Pull request overview

This PR modernizes the agentic “User FIC” token acquisition flow by replacing the prior ROPC piggybacking/request-rewrite add-in with MSAL’s native AcquireTokenByUserFederatedIdentityCredential API, aiming to restore proper MSAL cache usage and fix the cache-bypass reported in #3840.

Changes:

• Bumps MSAL .NET to 4.84.2 and switches agentic user token acquisition to native UserFIC (multi-CCA / 3-leg flow).
• Adds internal caching structures for per-agent CCA instances and MSAL account identifiers to enable silent token acquisition even when ClaimsPrincipal is null.
• Removes the internal MSAL add-in that rewrote ROPC requests and adds new unit tests covering UPN/OID cache behavior.

Reviewed changes

Copilot reviewed 6 out of 6 changed files in this pull request and generated 4 comments.

Show a summary per file

File	Description
Directory.Build.props	Updates MSAL .NET version to enable the needed UserFIC overload.
src/Microsoft.Identity.Web.TokenAcquisition/TokenAcquisition.cs	Implements native UserFIC flow, agent CCA caching, and account-id mapping for silent cache hits.
src/Microsoft.Identity.Web.TokenAcquisition/Constants.cs	Adds an internal key for overriding the token-exchange audience via ExtraParameters.
src/Microsoft.Identity.Web.AgentIdentities/AgentIdentitiesExtension.cs	Stops registering the old ROPC-rewrite callback in AddAgentIdentities().
src/Microsoft.Identity.Web.AgentIdentities/AgentUserIdentityMsalAddIn.cs	Deletes the internal add-in that rewrote token requests.
tests/Microsoft.Identity.Web.Test/TokenAcquisitionTests.cs	Adds new tests for agentic UserFIC caching behavior (UPN + OID).

[bgavrilMS]

Can we try to reuse the existing CCAs?

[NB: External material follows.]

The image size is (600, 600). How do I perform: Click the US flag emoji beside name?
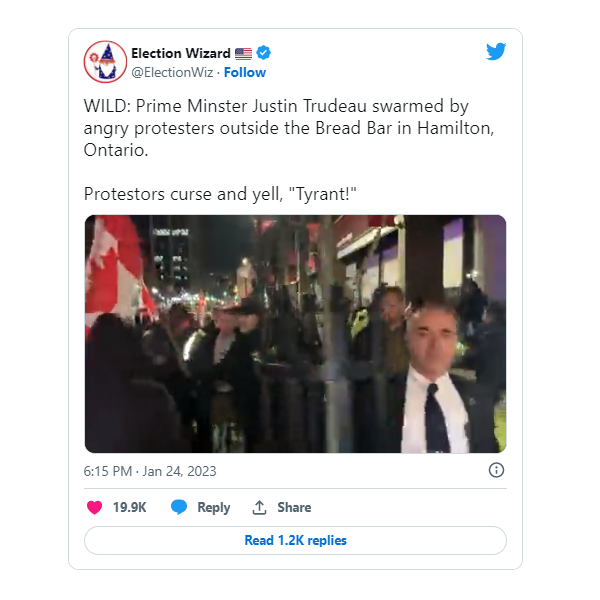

I am concerned because there is a lot of logic / hooks around the creation of these CCA objects, and we'd need to replicate them? For example, translating from the Identity.Web object model for configuration to the MSAL one (force refresh, auth scheme etc. etc.); It would be good to reuse as much as possible.

[Avery-Dunn]

To clarify, what do you mean by "reuse the existing CCAs"?

We cannot re-use these CCA instances for different agents, as shown in this POC there is a fundamental incompatibility with MSAL's existing cache key design and the "1+N" client IDs that the agent ID flow requires: AzureAD/microsoft-authentication-library-for-dotnet#6008

That POC also shows that a relatively small code change could reduce it down to a single CCA instance, however in our previous discussions about this you said we should not need to go down that route and we should instead focus on providing guidance on how to use existing FIC APIs.

Now that we've started seeing real-world usage like this, should we start exploring our options to resolve this again?

[bgavrilMS]

I see. I'm ok with some extensibility API in MSAL.NET to address this. This code duplication will cause problem further on.